A BRIEF HISTORY OF STREET GANGS
Gangs are not a new phenomena. Daryl Gates, former Los Angeles
Chief of Police and Robert Jackson, Detective in the Gang
Information Section of the LAPD suggest that there is some quirk
about the nature of homo-sapiens that draws a few of them toward
gangs and their violence. They add that it makes little
difference whether the country is totalitarian or democratic,
whether the time is feudal or current (l989:4).
There is at least 50 years worth of gang literature in our local libraries. They operate in the same milieu in which they have always existed--the kinds of neighborhoods described here. Actually we have been aware of the gang problem, and to a lesser extent, the causes and perhaps even the solutions for quite some time. Other studies agree (Spergel 1992) (Spergel et. al. l993)

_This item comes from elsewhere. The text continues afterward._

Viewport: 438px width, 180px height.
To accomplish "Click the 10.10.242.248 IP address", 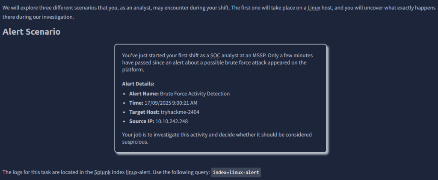I will pos(171,121).
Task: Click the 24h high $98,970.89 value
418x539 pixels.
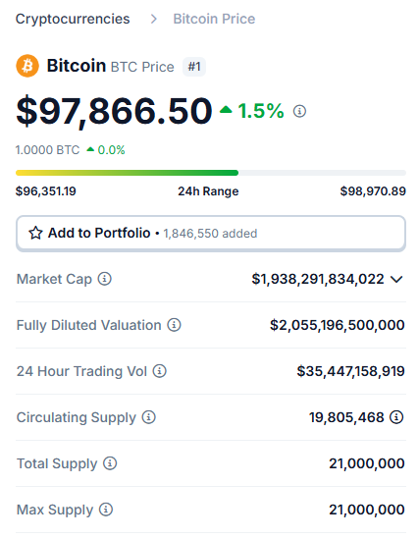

In l987 Joan Moore wrote that gang behavior stemmed primarily from normal adolescent concerns: the need for peer respect and approval, security and protection, group support and acceptance and age and sex role identification. Other investigators on the topic of gangs include Thrasher (l936) Torres (1980) Vigil (l988) Currry & Spergel (l988),Spergel (1990), and Akers (l992) to mention only some of the larger or more famous studies.
In l936 Thrasher conducted a classic sociological study of 1,313
gangs with approximately 25,000 members. In some ways not much has
changed from Thrasher's classic research definition: a group
originally formed spontaneously, and then integrated through
conflict. It is characterized by Thrasher as having the following
types of transactions: meeting face to face, milling around, and
finding conflict. Not much has changed. The result of this
collective behavior, according to the Thrasher research, is the
development of tradition, esprit de corps, solidarity, and
attachment to a local territory (1936:57).